BEGIN GIVEN DATA

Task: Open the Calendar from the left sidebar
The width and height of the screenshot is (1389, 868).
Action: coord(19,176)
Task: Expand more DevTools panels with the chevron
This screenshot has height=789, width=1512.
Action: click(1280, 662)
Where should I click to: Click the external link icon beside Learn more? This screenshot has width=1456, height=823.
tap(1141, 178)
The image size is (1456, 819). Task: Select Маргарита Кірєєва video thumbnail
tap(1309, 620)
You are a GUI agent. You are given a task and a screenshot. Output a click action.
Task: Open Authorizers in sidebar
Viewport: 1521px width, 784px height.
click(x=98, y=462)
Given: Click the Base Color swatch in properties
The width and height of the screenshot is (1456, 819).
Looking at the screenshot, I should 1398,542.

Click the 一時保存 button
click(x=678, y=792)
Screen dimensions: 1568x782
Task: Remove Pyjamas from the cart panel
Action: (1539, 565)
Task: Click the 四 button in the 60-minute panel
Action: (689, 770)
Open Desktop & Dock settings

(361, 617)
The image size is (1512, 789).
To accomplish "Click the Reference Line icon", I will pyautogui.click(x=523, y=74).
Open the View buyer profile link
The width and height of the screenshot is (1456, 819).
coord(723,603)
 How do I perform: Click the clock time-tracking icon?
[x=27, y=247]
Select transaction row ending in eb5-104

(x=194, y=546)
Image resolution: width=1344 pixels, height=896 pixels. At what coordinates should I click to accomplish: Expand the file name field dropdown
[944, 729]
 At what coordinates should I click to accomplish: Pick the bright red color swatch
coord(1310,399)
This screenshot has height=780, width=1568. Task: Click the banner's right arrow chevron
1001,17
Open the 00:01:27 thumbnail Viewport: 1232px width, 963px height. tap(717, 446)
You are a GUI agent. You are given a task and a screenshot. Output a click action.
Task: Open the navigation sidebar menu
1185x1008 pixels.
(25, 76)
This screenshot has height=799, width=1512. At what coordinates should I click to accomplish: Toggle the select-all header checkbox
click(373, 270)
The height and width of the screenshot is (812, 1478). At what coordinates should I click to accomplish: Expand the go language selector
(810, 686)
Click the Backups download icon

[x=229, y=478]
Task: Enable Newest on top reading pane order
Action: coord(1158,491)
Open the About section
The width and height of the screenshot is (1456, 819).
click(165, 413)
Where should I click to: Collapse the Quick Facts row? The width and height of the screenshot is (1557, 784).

END GIVEN DATA

TASK TO CARRY OUT: The full listing, top to bottom: write it out again exactly.

EXERCISE SOLUTION:
Task: Open the Calendar from the left sidebar
The width and height of the screenshot is (1389, 868).
Action: coord(19,176)
Task: Expand more DevTools panels with the chevron
This screenshot has height=789, width=1512.
Action: click(1280, 662)
Where should I click to: Click the external link icon beside Learn more? This screenshot has width=1456, height=823.
tap(1141, 178)
The image size is (1456, 819). Task: Select Маргарита Кірєєва video thumbnail
tap(1309, 620)
You are a GUI agent. You are given a task and a screenshot. Output a click action.
Task: Open Authorizers in sidebar
Viewport: 1521px width, 784px height.
click(x=98, y=462)
Given: Click the Base Color swatch in properties
The width and height of the screenshot is (1456, 819).
Looking at the screenshot, I should 1398,542.

Click the 一時保存 button
click(x=678, y=792)
Screen dimensions: 1568x782
Task: Remove Pyjamas from the cart panel
Action: (1539, 565)
Task: Click the 四 button in the 60-minute panel
Action: (689, 770)
Open Desktop & Dock settings

(361, 617)
The image size is (1512, 789).
To accomplish "Click the Reference Line icon", I will pyautogui.click(x=523, y=74).
Open the View buyer profile link
The width and height of the screenshot is (1456, 819).
coord(723,603)
 How do I perform: Click the clock time-tracking icon?
[x=27, y=247]
Select transaction row ending in eb5-104

(x=194, y=546)
Image resolution: width=1344 pixels, height=896 pixels. At what coordinates should I click to accomplish: Expand the file name field dropdown
[944, 729]
 At what coordinates should I click to accomplish: Pick the bright red color swatch
coord(1310,399)
This screenshot has height=780, width=1568. Task: Click the banner's right arrow chevron
1001,17
Open the 00:01:27 thumbnail Viewport: 1232px width, 963px height. tap(717, 446)
You are a GUI agent. You are given a task and a screenshot. Output a click action.
Task: Open the navigation sidebar menu
1185x1008 pixels.
(25, 76)
This screenshot has height=799, width=1512. At what coordinates should I click to accomplish: Toggle the select-all header checkbox
click(373, 270)
The height and width of the screenshot is (812, 1478). At what coordinates should I click to accomplish: Expand the go language selector
(810, 686)
Click the Backups download icon

[x=229, y=478]
Task: Enable Newest on top reading pane order
Action: coord(1158,491)
Open the About section
The width and height of the screenshot is (1456, 819).
click(165, 413)
Where should I click to: Collapse the Quick Facts row? The width and height of the screenshot is (1557, 784).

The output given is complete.